• Task to carry out: Copy out, in full, each line below that contains the string "click". Letter case must match.
**** Supplied material
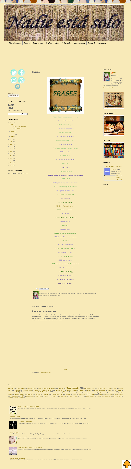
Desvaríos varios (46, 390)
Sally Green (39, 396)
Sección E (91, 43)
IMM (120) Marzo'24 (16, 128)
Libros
********
**** Supplied material
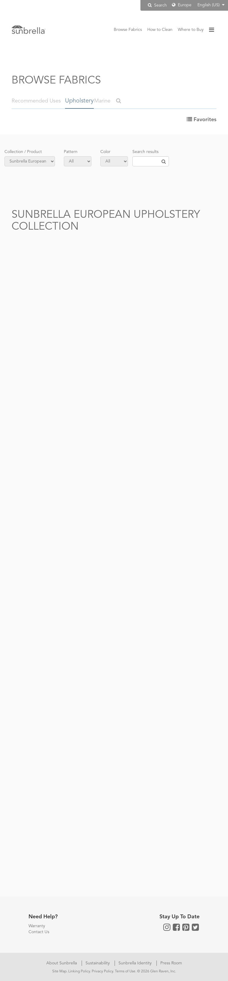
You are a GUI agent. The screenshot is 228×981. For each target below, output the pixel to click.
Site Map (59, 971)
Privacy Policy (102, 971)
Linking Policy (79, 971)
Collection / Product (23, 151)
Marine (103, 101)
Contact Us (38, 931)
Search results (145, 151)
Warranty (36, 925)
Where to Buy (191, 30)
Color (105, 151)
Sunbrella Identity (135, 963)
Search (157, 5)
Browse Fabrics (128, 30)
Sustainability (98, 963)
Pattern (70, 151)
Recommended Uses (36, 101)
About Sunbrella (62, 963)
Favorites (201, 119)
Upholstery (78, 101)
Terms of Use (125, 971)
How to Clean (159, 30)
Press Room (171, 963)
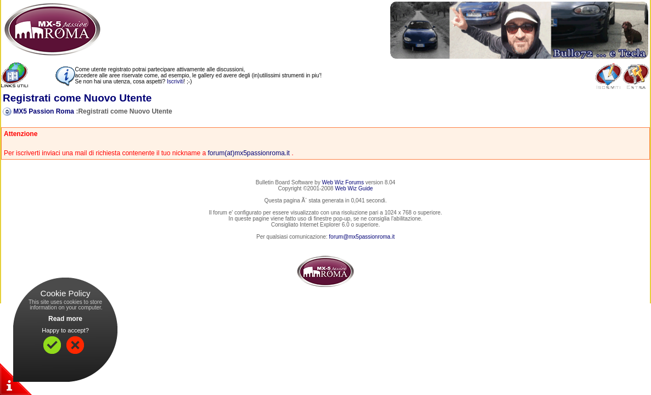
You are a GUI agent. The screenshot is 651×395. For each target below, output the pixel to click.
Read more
********
• Output of the exercise:
You are a GUI agent. The screenshot is 228×981. For each target below, output the pixel to click.
You are a GUI agent. The screenshot is 651×395. For each target below, output the pixel to click.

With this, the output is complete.